Lors de sa nomination au poste de juge en chef de la Cour suprême du Canada, le très honorable Richard Wagner s’est donné une mission: améliorer la communication avec la population canadienne. Le juge en chef est fermement convaincu que le système de justice du Canada est parmi les meilleurs au monde. Mais alors que les sources d’information et de désinformation se multiplient, les représentants de notre système judiciaire doivent, plus que jamais, s’efforcer de faire en sorte que la bonne information soit accessible à tous.
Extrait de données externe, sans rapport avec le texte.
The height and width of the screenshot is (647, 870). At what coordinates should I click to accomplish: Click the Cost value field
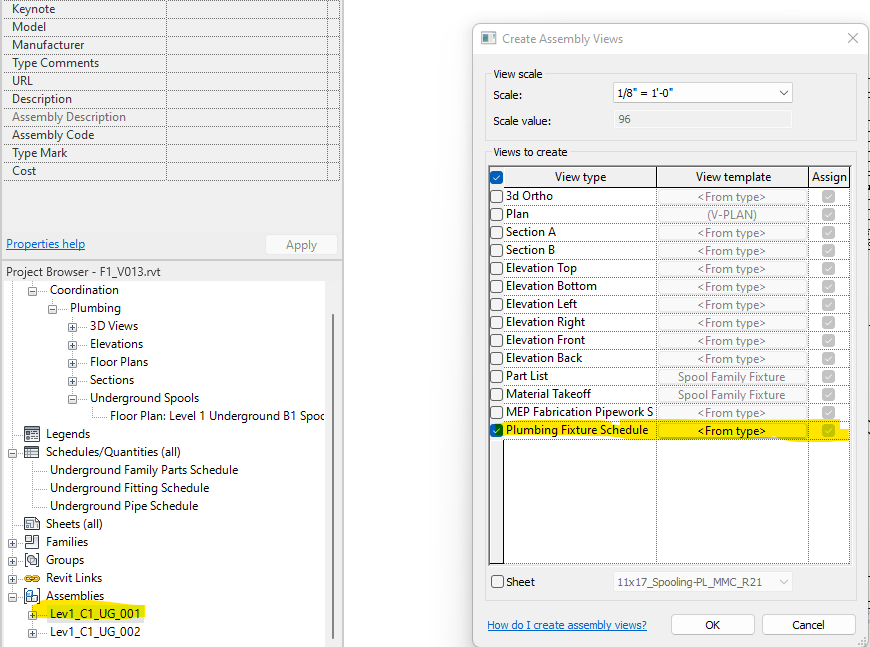tap(250, 170)
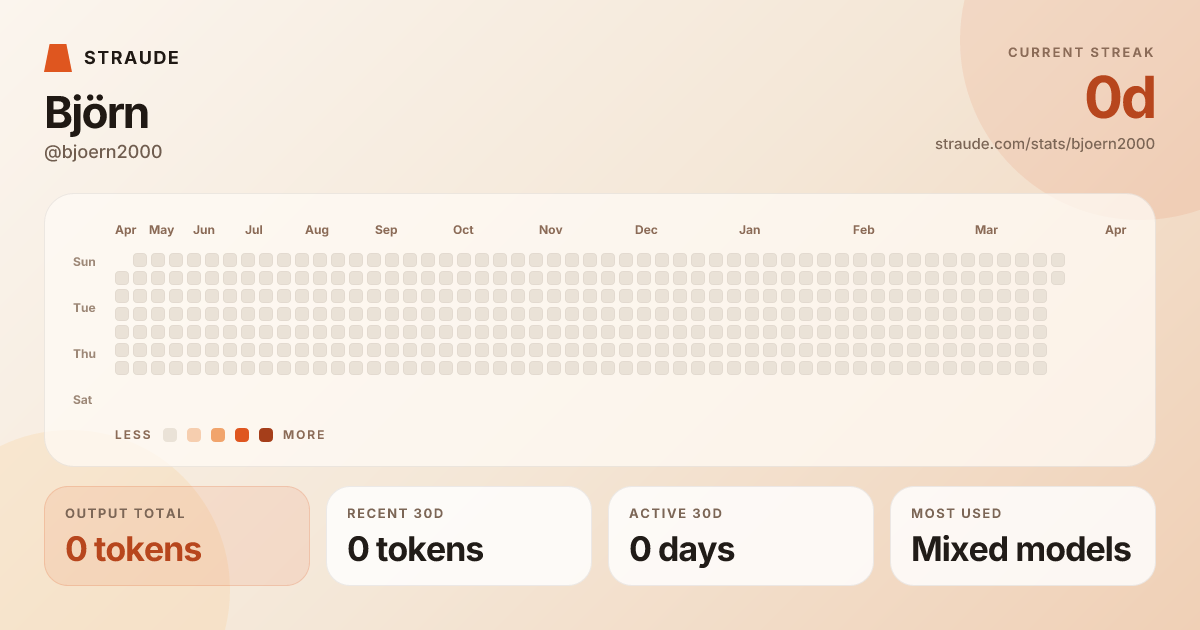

Dans cette vidéo, le juge en chef s’assoit avec la doyenne Marie-Eve Sylvestre pour décrire sa vision de la Cour. La meilleure façon de maintenir la crédibilité de notre système de justice, explique-t-il, est que la Cour s’ouvre aux Canadiens – pour faire la lumière sur ses juges, leur façon de travailler et ce qui entre dans les décisions qu’ils rendent. Les Canadiens et la Cour elle-même ont beaucoup à gagner de cet esprit d’ouverture. Mais le juge Wagner prévient également que le Canada ne peut pas se reposer sur ses lauriers. Bien d’autres pays citent le Canada en exemple. Mais notre pays doit également rechercher de nouvelles perspectives pour identifier les domaines dans lesquels nous, les juristes, pouvons nous améliorer et où nous pouvons trouver de nouvelles façons de penser. Une vision comme celle-ci demande beaucoup d’efforts, mais, comme l’explique le juge en chef, ses avantages sont innombrables.